U.S. Government Wants to Scale Back on Food Ads Geared for Kids

With childhood obesity up, the federal government wants to cap the number of unhealthy food ads geared toward young people.

Posted: 05/05/2011 02:47 PM EDT
Filed Under obesity

Food Ads Geared Towards Children

Children might not be seeing as much of Ronald McDonald, Cap'n Crunch and other characters in the near future. In a set of proposed new guidelines created at the request of the U.S. Congress, the Food and Drug Administration, the Agriculture Department and the Centers for Disease Control, will give food companies a choice: Either make your foods healthier or stop advertising to kids as much.

 

Given the alarming trend of childhood obesity in this country, it makes sense that officials want to crack down on the frequency at which companies market foods that are high in sugar, fat or salt to children. Especially when these ads use cartoon characters to push their products. And ads are not just limited to television commercials—children are exposed to these ads on the Internet, online games as well as cereal boxes.

 

“Toucan Sam can sell healthy food or junk food,” said Dale Kunkel, a communications professor at the University of Arizona who studies the marketing of children’s food told the New York Times. “This forces Toucan Sam to be associated with healthier products.”

 

The New York Times reported:

"The guidelines, released by the Federal Trade Commission, encompass a broad range of marketing efforts, including television and print ads, Web sites, online games that act as camouflaged advertisements, social media, product placements in movies, the use of movie characters in cross-promotions and fast-food children’s meals. The inclusion of digital media, such as product-based games, represents one of the government’s strongest efforts so far to address the extension of children’s advertising into the online world, which children’s health advocates say is a growing problem."

 

The guidelines are meant to be voluntary, but companies are likely to face heavy pressure to adopt them.
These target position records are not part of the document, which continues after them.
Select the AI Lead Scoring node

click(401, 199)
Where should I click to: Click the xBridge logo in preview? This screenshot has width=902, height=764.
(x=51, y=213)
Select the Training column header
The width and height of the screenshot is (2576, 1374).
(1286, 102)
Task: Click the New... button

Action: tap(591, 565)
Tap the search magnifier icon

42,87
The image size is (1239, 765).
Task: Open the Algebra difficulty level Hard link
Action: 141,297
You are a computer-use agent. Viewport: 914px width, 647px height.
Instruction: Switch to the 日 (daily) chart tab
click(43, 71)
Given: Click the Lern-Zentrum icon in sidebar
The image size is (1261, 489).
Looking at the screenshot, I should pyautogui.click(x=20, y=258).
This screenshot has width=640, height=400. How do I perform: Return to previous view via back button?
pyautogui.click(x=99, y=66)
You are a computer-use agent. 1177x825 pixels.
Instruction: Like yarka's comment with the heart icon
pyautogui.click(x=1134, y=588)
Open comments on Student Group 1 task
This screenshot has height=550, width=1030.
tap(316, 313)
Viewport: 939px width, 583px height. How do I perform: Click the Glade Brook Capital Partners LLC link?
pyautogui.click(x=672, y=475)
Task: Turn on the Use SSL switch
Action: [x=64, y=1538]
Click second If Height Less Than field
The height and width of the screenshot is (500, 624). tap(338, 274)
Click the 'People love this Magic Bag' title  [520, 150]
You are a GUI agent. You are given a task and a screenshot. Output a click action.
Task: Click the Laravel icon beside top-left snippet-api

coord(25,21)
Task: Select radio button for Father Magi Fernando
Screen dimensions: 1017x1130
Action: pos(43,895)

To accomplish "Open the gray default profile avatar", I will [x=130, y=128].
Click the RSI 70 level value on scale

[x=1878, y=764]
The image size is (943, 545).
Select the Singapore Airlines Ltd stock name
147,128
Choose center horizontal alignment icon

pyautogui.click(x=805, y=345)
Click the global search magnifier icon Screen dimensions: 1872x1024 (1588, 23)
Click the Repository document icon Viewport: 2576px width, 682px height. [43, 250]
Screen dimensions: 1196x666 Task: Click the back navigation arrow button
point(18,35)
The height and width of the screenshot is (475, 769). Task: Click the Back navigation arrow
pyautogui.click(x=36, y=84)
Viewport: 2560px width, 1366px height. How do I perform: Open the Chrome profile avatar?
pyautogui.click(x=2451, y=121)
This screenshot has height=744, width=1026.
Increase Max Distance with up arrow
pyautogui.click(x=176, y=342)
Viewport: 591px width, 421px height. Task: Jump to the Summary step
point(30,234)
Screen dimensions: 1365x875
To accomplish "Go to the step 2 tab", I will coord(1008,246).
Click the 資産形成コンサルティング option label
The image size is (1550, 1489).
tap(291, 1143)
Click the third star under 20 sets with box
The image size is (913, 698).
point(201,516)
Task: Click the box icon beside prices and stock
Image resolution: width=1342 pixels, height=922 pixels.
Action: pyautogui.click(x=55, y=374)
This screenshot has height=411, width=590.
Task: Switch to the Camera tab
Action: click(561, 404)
Companies that choose to take part would have 5 to 10 years to bring their products and marketing into compliance.

 

Five to 10 years doesn't seem like a lot of time, especially when the rates of obesity continue to keep going up. According to the Centers for Disease Control and Prevention, 24 percent of African-American girls ages 6 to 12 are overweight and 19 percent of African-American boys in the same age group are overweight. In terms of Black teenagers, the numbers are almost the same. In terms of obesity, 22.4 percent of African-American children ages 6 to 17 are obese.

 

And I hear some of you: "Ads are just ads; they don't need to be regulated. It's not that serious." But for the most impressionable, these ads and what they represent—unhealthy foods with very little nutritional value taste better—become engrained in our kids' heads over time.  

 

In a 2007 study, researchers found that children found food that was wrapped in McDonald's wrapper to taste better than food that was not wrapped. Even healthy foods such as carrots, milk and apple juice tasted better to the kids when they were wrapped in the familiar packaging of the golden arches. The study also had youngsters sample identical McDonald’s foods in name-brand and unmarked wrappers. The unmarked foods always lost the taste test.

 

Yeah, it's that deep. Go snack on that.